Many successful walleye anglers will use spottail shiners as long as they can get them and will only switch to other baits when the supply of spottail shiners runs out, which is what happened this week.
There are many different minnows that will catch walleyes, even other types of shiners, along with leeches and nightcrawlers and many different plastics and artificial lures. The problem is, none of them catches fish like a spottail shiner.
Jigs and plastics are an important bait for anglers fishing weed walleyes all summer long. Anglers can cast jigs and plastics and work them through the weeds, alternating between slowly swimming the baits and letting them settle to the bottom, especially after tearing through a weed.
Slip bobbers and leeches are another method of catching pin-pointed walleyes all summer long. They can be used in most depths and can be cast to let sit or worked back to the boat and recast to another spot to better cover the area.
Anglers can use their electronics when bobber fishing to spot the groups of fish and to mark the edges and pockets in the weed beds, so they know where to cast.
The surface water temperatures have been holding in the mid-60s in most of the larger lakes. There was a mayfly hatch this past week of the smaller dark colored mayflies, with more bug hatches on the way.
Many perch that had been on the shallow rocks and chara covered sand flats have moved out of the shallows and relocated on the edges of the basin, where they can feed on insects emerging out of the mud.
Most walleye anglers will switch from jigs and minnows to live bait rigs with either leeches, nightcrawlers.or larger minnows.
There are a lot of little tweaks anglers can use to dress up live bait rigs, from adding a single bead, to using micro spinners or floats on the line or using floating jig heads to help keep the bait from dragging on the bottom.
There are some anglers that have started using bottom bouncers, but that usually works better when the water is warmer than 70 degrees. The warmer water encourages the walleyes to start chasing baits from longer distances, rather than only striking at things that come close to them.

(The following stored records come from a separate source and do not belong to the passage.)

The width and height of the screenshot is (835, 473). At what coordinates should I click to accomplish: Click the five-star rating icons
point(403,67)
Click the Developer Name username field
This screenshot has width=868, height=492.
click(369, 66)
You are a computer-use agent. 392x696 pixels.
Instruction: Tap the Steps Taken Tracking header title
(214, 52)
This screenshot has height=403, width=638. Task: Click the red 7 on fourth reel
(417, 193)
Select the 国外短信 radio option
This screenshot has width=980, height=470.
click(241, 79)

Anglers wanting to use spinners early should try using smaller spinners or use styles of spinners like Butterfly Spinners that will turn at slower speeds.

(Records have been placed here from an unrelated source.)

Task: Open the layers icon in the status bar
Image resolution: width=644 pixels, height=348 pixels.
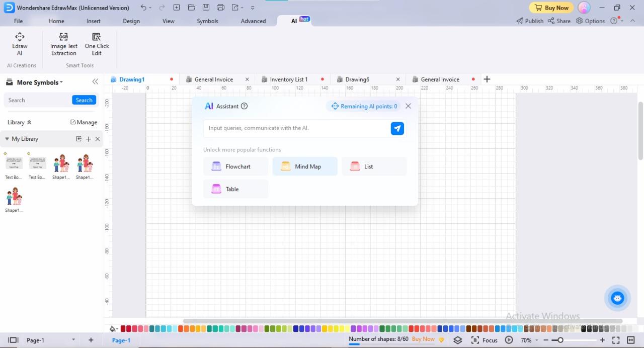Action: pyautogui.click(x=458, y=340)

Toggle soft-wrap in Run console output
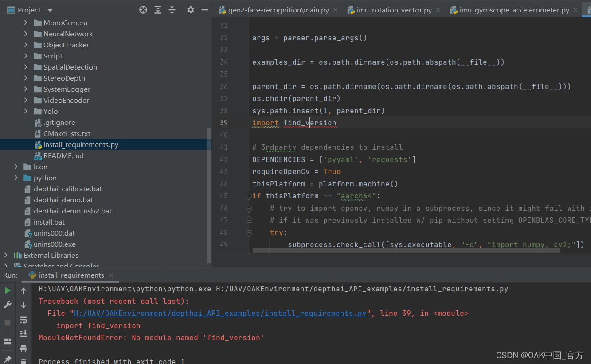tap(23, 319)
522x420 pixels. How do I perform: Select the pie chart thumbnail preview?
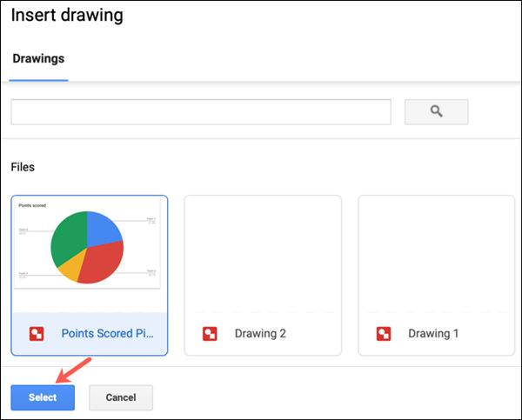click(x=87, y=243)
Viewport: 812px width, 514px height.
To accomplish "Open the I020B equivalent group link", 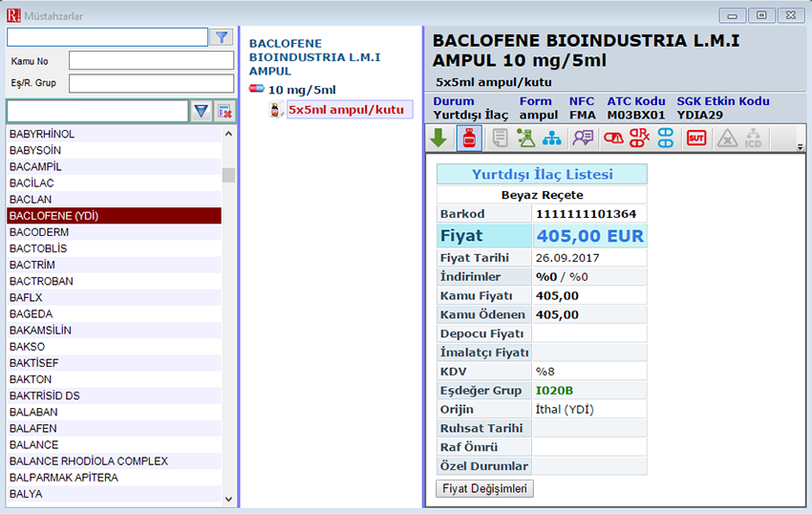I will pos(555,390).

Anglers need to keep the boat speed to less than 1 mph in most situations when water temperatures are still cold. Faster speeds for walleyes usually work better when water temperatures get a little warmer.

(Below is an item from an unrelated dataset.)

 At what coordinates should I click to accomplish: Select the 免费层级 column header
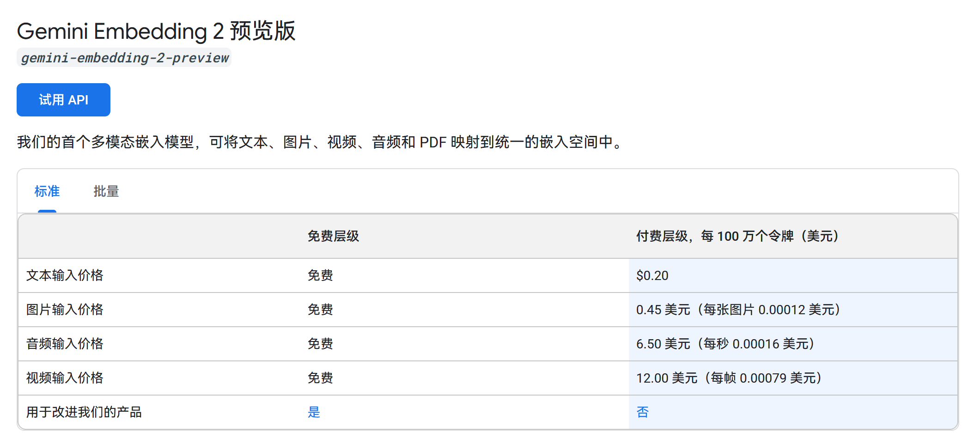[333, 236]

Upper Red Lake remains good on the calmer days and should stay good until warmer water temperatures dispearses the walleyes further into the lake. All of Upper Red Lake is suitable for use by the fish because of the shallow depth, so there is nowhere in the lake the walleyes can't go.
Winnibigoshish has been very good for larger walleyes, but suitable keepers under 17 inches have been tough to catch. The protected slot limit on Winnie is 17-23 inches, so a lot of anglers have been keeping their one walleye longer than 23 inches to eat.
There is a good age class of walleyes around 12 inches in Winnie, so there should be more keeper fish by next summer.
Lake of the Woods continues to be hot for walleyes, with anglers fishing anywhere from the shoreline break all the way into the basin.
Lake Bemidji has been good for walleyes, with some fish using the shoreline cabbage weeds and other fish moving to the edges of mid-lake structures.
Cass Lake and Leech Lake have been best on the days with some wind and cloud cover, with more walleyes moving out of the shallow bays and into the main lake.